**** Testo fornito
Per quanto ami guardare il basket, non ho mai provato una vera passione nel giocarlo. Al contrario, mi è piaciuto fin da subito il mix di energia, strategia e lavoro di squadra che caratterizza la pallavolo. Il basket è sempre stato presente nella mia vita, ma la pallavolo mi ha dato la sensazione di avere un mondo tutto mio, dove poter esprimere pienamente me stessa. Ho iniziato a giocare da piccola, quando ho capito che la mia altezza poteva essere un grande vantaggio. Nei momenti di tensione, come il punto decisivo di una partita, o nei momenti di adrenalina che precedono una gara, ho sempre sentito di aver fatto la scelta giusta. Scegliere la pallavolo è stato anche un modo per costruire la mia identità: non seguire semplicemente le orme di mio padre, ma creare un percorso tutto mio nello sport. Mi è sempre piaciuto giocare anche con gli amici, a scuola o in spiaggia, e questi momenti hanno reso la mia passione ancora più autentica“.

Ci sono pallavolisti o sportivi in generale che ti hanno ispirata?

Per molto tempo, parlando di fonti di ispirazioni e idoli, ho cercato di uniformarmi agli altri, nominando gli stessi atleti che tutti citavano. Ma non riuscivo mai a sentirmi davvero connessa: mi sembravano sempre lontani, e le loro storie suonavano ripetitive e poco autentiche. Col tempo ho capito che la mia più grande fonte d’ispirazione, nello sport e nella vita, era proprio davanti a me: la mia famiglia. Nessuno può motivarmi più dei miei cari, perché li conosco personalmente e so cosa hanno dovuto affrontare e sacrificare nelle loro carriere. Così, ogni volta che ho bisogno di incoraggiamento, non cerco video motivazionali: chiamo mia sorella, mio fratello, mio padre o mia madre e chiedo loro come hanno gestito situazioni simili a quella in cui mi trovo io“.

Raccontaci del tuo percorso nella pallavolo: gli inizi, i traguardi principali e cosa ti ha portata alla University of Miami.

Il mio percorso pallavolistico è iniziato in modo molto casuale, ma fin da subito sapevo di voler diventare professionista. Ho giocato in numerosi club e con tantissime compagne in Europa, esperienze che mi hanno insegnato moltissimo e mi hanno fornito un bagaglio prezioso per il volley universitario. Ho vinto molte medaglie, ma ricordo con affetto soprattutto quelle conquistate con le nazionali giovanili e la vittoria del campionato sloveno con l’OTP banka Branik. Pur avendo già ricevuto riconoscimenti in precedenza, quest’ultimo mi è rimasto particolarmente impresso, perché sento di aver contribuito concretamente al successo della squadra”.
********
**** Dati disponibili
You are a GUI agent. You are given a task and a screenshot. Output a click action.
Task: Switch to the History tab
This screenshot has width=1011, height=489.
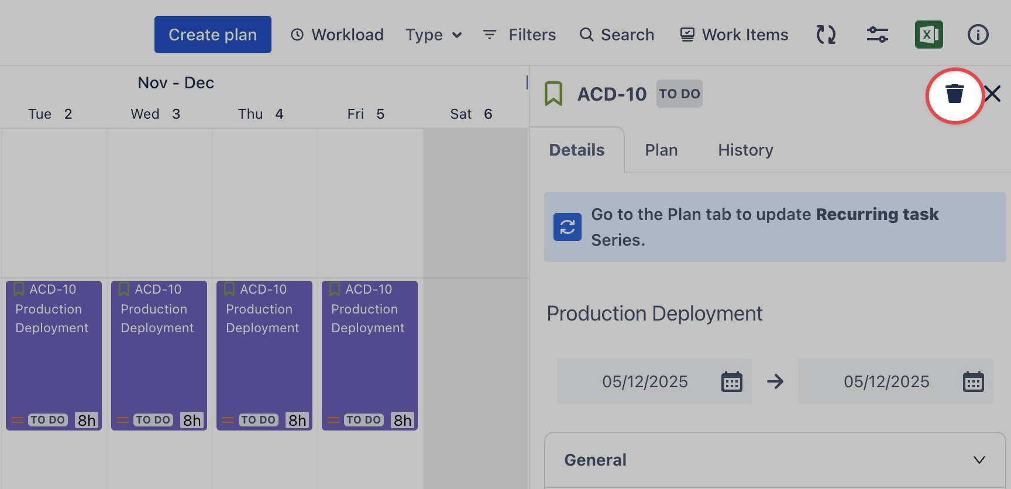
********
**Cosa si chiede**
1 - Ricopia senza alcuna modifica il passo dell'intervista sulla pallavolo che si apre con le parole contenenti "Per molto tempo, parlando" e si chiude con "University of Miami.".
2 - Prosegui l'intervista sulla pallavolo dopo l'ultima frase riportata.

**Risposte fornite**
1 -
Per molto tempo, parlando di fonti di ispirazioni e idoli, ho cercato di uniformarmi agli altri, nominando gli stessi atleti che tutti citavano. Ma non riuscivo mai a sentirmi davvero connessa: mi sembravano sempre lontani, e le loro storie suonavano ripetitive e poco autentiche. Col tempo ho capito che la mia più grande fonte d’ispirazione, nello sport e nella vita, era proprio davanti a me: la mia famiglia. Nessuno può motivarmi più dei miei cari, perché li conosco personalmente e so cosa hanno dovuto affrontare e sacrificare nelle loro carriere. Così, ogni volta che ho bisogno di incoraggiamento, non cerco video motivazionali: chiamo mia sorella, mio fratello, mio padre o mia madre e chiedo loro come hanno gestito situazioni simili a quella in cui mi trovo io“.

Raccontaci del tuo percorso nella pallavolo: gli inizi, i traguardi principali e cosa ti ha portata alla University of Miami.

2 -
La scelta del college è stata molto influenzata dagli interessi dei miei genitori. Pur non imponendomi mai di seguire le loro passioni, ho sviluppato un mio interesse per il giornalismo (studia Media Management and Communication, ndr) e per lo sport, una sorta di combinazione delle professioni di mamma e papà. L’University of Miami mi ha colpita per la sua forte cultura accademica e sportiva, per il progetto relativo alla pallavolo e per l’opportunità di vivere e studiare in una città molto dinamica“.

Tuo padre ha giocato a Miami durante la sua carriera cestistica. Ti ha dato qualche consiglio su come approcciarti a questa realtà?

Come dicevo, la carriera di mio padre ha lasciato un segno positivo sulla città e sulle persone, aprendo per me molte porte e opportunità. I miei genitori hanno vissuto a Miami per un periodo, e ovviamente condividono con me consigli preziosi su dove andare e su come vivere al meglio questa città“.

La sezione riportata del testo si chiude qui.